The Cheese Iron’s COVID silver lining was not to hyper focus on sales but do what it does best.
“We don’t have shareholders or pressure to show profit over last year, so let’s work for a living and have fun doing it, not drive ourselves crazy with numbers,” Mariaci says. “We decided to concentrate on cheese and product that was life changing.”
With less employees, the shop curtailed its hours to Tuesday through Saturday, 8 a.m. to 4 p.m., and won’t go back when the pandemic is history.
“COVID has given us the opportunity to love the retail environment rather than just loving the business model and making money,” Mariaci explains.
Today, The Cheese Iron’s streamlined offerings include 12 sandwiches as opposed to the 25-30 it initially offered.
“On a regular day, we sell as many as 200 sandwiches,” Mariaci says. “It’s amazing that these are such a draw, and we joke around that we’re the Sandwich Iron; it’s what brings customers in to buy everything else.”
In terms of what sells best, it’s the Cuban, along with a burrata, prosciutto and arugula sandwich. The Della Mortadella is popular, as well.
Meatballs are made with product from a local farm, bread is from an area baker and tomatoes also are grown in the region.
“Today, we made brisket and couscous with cardamom and honey-roasted carrots,” Mariaci says. “We have a flank steak salad, roasted onions and potatoes and offer frozen dinners to go.”
Although The Cheese Iron has no seating, there are bistro seats outside for the summer months.

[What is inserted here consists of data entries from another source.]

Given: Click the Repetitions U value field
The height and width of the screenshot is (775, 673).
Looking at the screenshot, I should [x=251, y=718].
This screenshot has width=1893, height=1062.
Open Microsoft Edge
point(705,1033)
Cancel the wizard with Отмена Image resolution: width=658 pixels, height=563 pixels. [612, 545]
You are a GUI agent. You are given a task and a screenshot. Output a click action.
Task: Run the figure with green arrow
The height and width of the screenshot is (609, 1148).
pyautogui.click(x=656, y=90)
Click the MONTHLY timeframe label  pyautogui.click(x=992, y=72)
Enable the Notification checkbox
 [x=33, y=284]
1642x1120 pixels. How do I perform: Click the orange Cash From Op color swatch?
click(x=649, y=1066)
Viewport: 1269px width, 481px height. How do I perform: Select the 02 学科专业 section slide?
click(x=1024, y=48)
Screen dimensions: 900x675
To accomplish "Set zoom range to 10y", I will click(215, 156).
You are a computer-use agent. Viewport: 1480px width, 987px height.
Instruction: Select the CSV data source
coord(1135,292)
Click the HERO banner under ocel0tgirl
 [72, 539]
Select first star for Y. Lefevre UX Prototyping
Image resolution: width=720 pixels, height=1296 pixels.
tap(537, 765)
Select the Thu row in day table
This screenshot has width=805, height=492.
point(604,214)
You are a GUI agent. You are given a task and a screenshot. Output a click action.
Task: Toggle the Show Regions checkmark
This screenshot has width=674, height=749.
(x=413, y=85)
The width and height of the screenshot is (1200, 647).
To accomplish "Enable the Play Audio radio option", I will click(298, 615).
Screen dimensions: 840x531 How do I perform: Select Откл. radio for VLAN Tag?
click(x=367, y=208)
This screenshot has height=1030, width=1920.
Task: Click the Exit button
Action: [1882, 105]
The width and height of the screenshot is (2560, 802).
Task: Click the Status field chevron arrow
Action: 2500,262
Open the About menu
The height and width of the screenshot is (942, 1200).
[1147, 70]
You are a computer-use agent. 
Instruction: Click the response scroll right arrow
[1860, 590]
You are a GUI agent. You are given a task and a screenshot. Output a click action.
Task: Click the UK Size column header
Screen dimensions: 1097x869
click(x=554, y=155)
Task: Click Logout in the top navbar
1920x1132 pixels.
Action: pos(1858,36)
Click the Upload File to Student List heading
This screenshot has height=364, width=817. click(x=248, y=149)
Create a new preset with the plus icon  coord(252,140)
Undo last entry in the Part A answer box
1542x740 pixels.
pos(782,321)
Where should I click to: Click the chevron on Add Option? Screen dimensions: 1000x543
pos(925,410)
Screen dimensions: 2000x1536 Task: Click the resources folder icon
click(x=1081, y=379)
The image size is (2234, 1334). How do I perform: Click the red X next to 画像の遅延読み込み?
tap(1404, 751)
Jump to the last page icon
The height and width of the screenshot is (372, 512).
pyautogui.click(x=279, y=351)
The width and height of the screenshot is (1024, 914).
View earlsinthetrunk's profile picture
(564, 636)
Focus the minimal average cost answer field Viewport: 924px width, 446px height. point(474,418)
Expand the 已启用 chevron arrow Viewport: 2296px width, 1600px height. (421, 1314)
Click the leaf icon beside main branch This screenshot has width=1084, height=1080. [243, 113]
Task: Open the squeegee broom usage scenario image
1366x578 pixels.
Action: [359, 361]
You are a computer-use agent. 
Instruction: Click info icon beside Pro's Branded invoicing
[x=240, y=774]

“We decided that the grab-and-go model was better for us,” Mariaci explains. “We can bring in more product, deliver sandwiches and cater meals for companies. People are happy to come in and pick up.”
He admits adopting curbside service during COVID was a learning experience.
“It’s really hard to romance someone over the phone about the product when they want to come inside; every call was a 10-minute conversation, and we had to gather goods, so it was challenging,” Mariaci says. “It was nice to go back to walk-in service but good to know we could pivot back to curbside if need be.”
The couple currently has no plans to expand its stores or business, but there are always new ventures within its current operations.
“We will expand our basket program,” Mariaci says. “During the pandemic that was a great way for people to purchase our items online. We learned one thing and that was the power of online commerce, where we posted baskets and platters and gave customers a format to purchase online. It was easy to get into that rhythm.”
The couple also prides themselves on being employee-focused.
“For years, we have made employee health a core value,” Mariaci says. “It has been our responsibility as employers to give them 100% paid health/mental health insurance. We feel lucky that we have been in a position to do this for them.”
He said there is consideration to expand into more products moving forward. “I do know we need more cheesemongers in this world,” Mariaci says. “We want to make sure it is not a dying breed, because this is a noble profession. The more people we get into the business, the more we keep these mom-and-pop shops thriving.”